_Exercise:_ Please reproduce without any change only the lines from the one containing "This screenshot has width=450, height=800." through the one containing "click(995, 133)", with both of those lines included.

※ ※ ※

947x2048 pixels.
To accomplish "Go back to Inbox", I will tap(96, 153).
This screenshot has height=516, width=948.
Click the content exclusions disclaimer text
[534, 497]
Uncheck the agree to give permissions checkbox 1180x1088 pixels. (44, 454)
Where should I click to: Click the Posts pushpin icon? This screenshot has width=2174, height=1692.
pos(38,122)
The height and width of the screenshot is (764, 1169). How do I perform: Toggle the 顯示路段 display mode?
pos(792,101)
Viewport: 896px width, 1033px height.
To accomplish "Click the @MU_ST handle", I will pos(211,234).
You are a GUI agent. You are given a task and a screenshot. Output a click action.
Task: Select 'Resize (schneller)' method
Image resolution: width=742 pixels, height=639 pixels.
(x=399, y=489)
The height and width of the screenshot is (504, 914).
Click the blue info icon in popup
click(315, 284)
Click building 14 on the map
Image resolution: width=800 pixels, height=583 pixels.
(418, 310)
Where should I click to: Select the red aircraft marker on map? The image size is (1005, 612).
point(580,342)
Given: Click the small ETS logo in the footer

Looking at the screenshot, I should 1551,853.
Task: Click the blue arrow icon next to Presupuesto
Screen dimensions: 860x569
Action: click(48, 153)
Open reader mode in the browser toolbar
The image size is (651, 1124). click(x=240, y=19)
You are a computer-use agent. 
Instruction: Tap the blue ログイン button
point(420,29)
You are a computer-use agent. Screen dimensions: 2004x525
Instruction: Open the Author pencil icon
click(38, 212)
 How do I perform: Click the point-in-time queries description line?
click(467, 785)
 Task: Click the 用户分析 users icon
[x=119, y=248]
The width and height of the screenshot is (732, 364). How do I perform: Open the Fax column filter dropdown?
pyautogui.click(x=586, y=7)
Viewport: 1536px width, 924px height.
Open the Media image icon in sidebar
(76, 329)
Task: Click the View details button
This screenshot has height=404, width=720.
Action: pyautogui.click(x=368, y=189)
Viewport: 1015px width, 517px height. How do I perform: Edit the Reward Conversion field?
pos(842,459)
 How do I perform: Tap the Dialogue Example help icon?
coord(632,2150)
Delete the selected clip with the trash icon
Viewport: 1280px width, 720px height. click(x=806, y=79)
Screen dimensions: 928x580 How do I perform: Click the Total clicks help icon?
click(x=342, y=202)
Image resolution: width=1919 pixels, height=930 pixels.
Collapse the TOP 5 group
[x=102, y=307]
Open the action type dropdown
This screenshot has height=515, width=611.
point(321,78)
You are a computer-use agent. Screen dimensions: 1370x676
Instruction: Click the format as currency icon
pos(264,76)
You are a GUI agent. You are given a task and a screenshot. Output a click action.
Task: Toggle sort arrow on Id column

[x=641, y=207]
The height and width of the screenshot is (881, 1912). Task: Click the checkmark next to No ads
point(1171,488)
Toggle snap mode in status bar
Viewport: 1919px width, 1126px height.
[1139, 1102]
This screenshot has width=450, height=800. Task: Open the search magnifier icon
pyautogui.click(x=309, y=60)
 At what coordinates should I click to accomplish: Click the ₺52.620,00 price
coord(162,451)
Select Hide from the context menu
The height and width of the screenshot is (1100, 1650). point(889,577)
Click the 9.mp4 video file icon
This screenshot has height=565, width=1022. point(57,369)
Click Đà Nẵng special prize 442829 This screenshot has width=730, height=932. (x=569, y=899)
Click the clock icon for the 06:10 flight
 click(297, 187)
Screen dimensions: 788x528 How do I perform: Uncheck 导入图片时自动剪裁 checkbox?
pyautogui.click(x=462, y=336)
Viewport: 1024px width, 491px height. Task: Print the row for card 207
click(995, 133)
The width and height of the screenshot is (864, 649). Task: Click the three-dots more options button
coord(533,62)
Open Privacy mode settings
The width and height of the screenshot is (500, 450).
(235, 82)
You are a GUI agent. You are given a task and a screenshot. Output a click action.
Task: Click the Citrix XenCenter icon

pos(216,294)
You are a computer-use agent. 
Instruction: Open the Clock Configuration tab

※ ※ ※

_Solution to the exercise:_
This screenshot has width=450, height=800. Task: Open the search magnifier icon
pyautogui.click(x=309, y=60)
 At what coordinates should I click to accomplish: Click the ₺52.620,00 price
coord(162,451)
Select Hide from the context menu
The height and width of the screenshot is (1100, 1650). point(889,577)
Click the 9.mp4 video file icon
This screenshot has height=565, width=1022. point(57,369)
Click Đà Nẵng special prize 442829 This screenshot has width=730, height=932. (x=569, y=899)
Click the clock icon for the 06:10 flight
 click(297, 187)
Screen dimensions: 788x528 How do I perform: Uncheck 导入图片时自动剪裁 checkbox?
pyautogui.click(x=462, y=336)
Viewport: 1024px width, 491px height. Task: Print the row for card 207
click(995, 133)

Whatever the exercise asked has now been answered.